8月15日の終戦により、海外からの引き揚げ者や他県からの無縁故者、復員軍人らが土浦にも数多く移住した。右籾、中村地区にあった将校宿舎などの軍関連施設は「引揚者寮」として利用され、一時3500人余りが暮らし、農村地域では縁を頼った引き揚げ者による開拓が始まった。土浦の中に、戦争が生んだ「移住者」による営みが現在に引き継がれている。
バラックから始まった
土浦市中央にある亀城公園の隣に、長さ約100メートルの3階建の「公園ビル」(同市中央)がある。食堂や印刷店などが入居し、1階が店舗、2、3階が居住空間となっている。現在の建物は、終戦直後の1947年に困窮する引き揚げ者や復員軍人の救済を目的にバラック式で建てられた、住居一体型の「公園マーケット」を58年に建て替えたものだ。当時は珍しかった鉄筋コンクリート造だった。市主催の桜祭りに合わせて開かれた竣工式・開店大売り出しには県外からも見物客が訪れるなど多くの来場者でにぎわった。

現在、公園ビルの各店舗を所有する17軒による「公園ビル商業協同組合」で代表理事を務めるのが、同ビルで創業77年を迎える「亀屋食堂」を営む時崎郁哉さん(49)。SNSでも話題に上る名物のかつ丼を求めて県外からファンが訪れるなど、地元以外にも新しい顧客を増やしている。郁哉さんは公園ビルで生まれ育った3代目。「ここは長屋みたいなところで、誰もが子どものころからよく知る近しい関係。学校が終わると亀城公園で近所の子ども同士でよく遊んだ。亀城公園は僕らの社交場でしたね」と話す。
同店の創業者で、同組合長を長年務めたのが祖父の故・時崎国治さん。1906年に福島県大玉村で生まれ、海軍航空隊に志願し土浦に来た。戦後、公園ビルの前身となるマーケットで1947年に亀屋食堂を開いた。開店当時の名物は、卵と小麦粉を使わず水だけで繋いだコロッケと秋刀魚のフライだったと郁哉さんが言う。
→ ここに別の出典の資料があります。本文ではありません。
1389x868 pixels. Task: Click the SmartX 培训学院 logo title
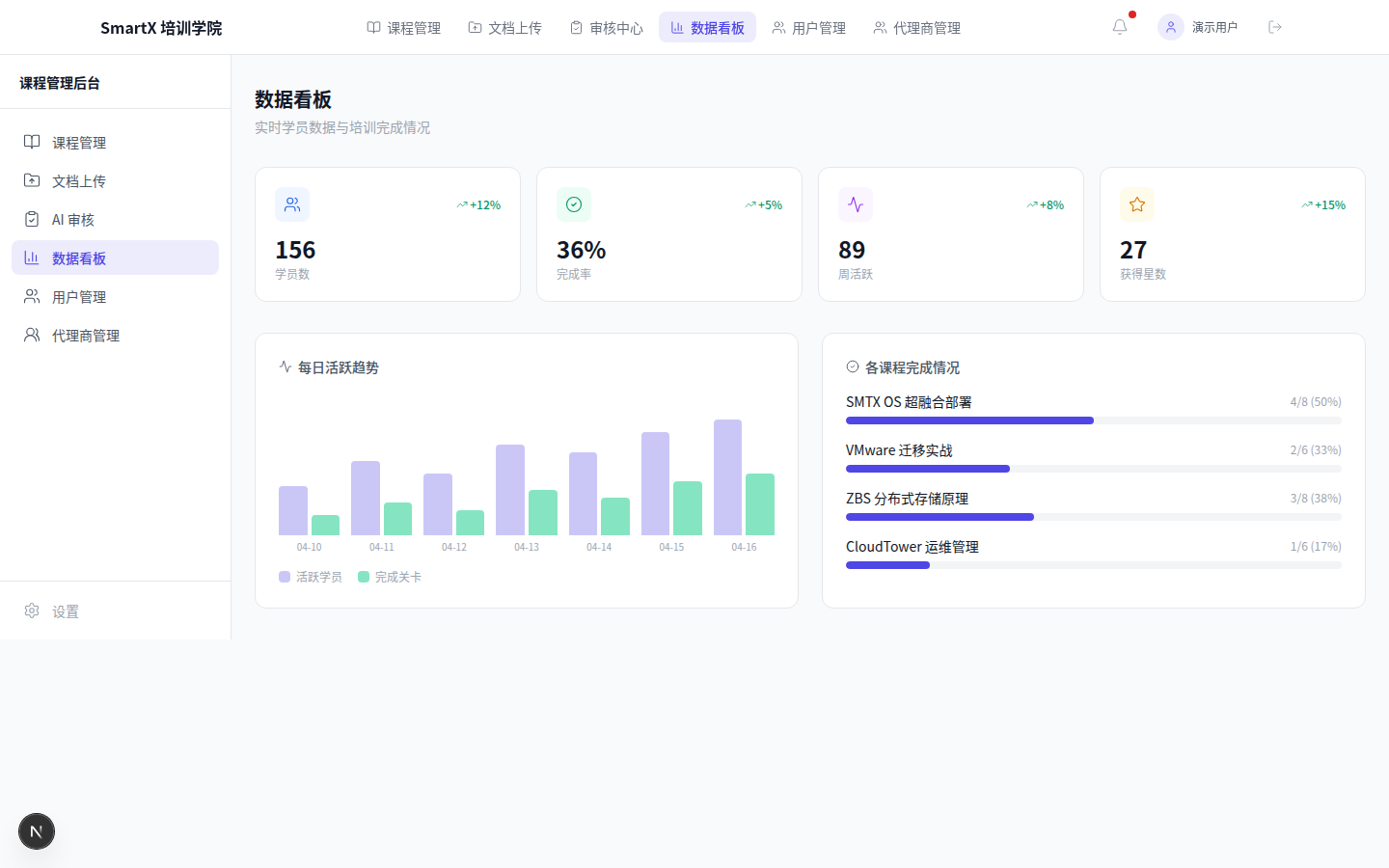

「昭和20年代に店に来てくれていた人に『コロッケは忘れられないよ、今も思い出す』と以前はよく言われてたんですよ。その世代の方も大分亡くなっちゃって寂しいですが、何もない時代だったからこそ、そういうものもご馳走だったのかな。当時、魚はよく獲れてたけど肉は貴重だったんですよね」
救済のため建設を請願
国治さんが「公園ビル」の歴史を、91年に作った冊子「公園ビル四十五年の歩み」に記している。同書によると「復員軍人、満州中支引揚者」の生活再建の場として、亀城公園のお堀から霞ケ浦へ注ぐ水路上に27軒からなる「公園マーケット」が建てられたのが1947年10月だった。最初の建物は「(水路上に)杭を打って建てた杉皮葺の急造バラック」で、一戸あたりの広さは「店舗二坪と四畳半一間」。押入れやお勝手はなく、トイレは5軒に一つだった。国治さんは「冬の寒さが堪えた」としながらも、土浦駅前には5、60人の引き揚げ者が暮らすバラック住宅が他にもあり、「贅沢(ぜいたく)は言えない」と述べている。
終戦直後の土浦が直面したのが急激な人口増加だった。1946年9月の土浦市議会議事録によると、45年11月1日時点で4万3665人だった人口が、9カ月後の46年8月5日には約7000人増の5万629人に増えている。各地から流入する引き揚げ者や戦災者たちによるもので、その増加数は月平均770人余り。
こうした背景の中で、1946年10月、移住者たちを救済するため住居と店舗を兼ねた「バラック式マーケット」の建設を説いた請願書が、「土浦市真鍋戦災者引揚者互助会」(萩原孝会長)から市議会に提出された。マーケットの建設場所として、かつて「前川マーケット」という商業施設があった現在の公園ビルが建つ旧前川町(現・中央2丁目)を流れる水路上が提案された。この新施設の建設計画は市内の「貸家組合」と呼ばれる団体が請け負った。地元住民の要望により関連機関と折衝をし、土浦市を保証人として43万円の建設費用を銀行から借り入れた。こうして47年10月に「公園マーケット」が建てられた。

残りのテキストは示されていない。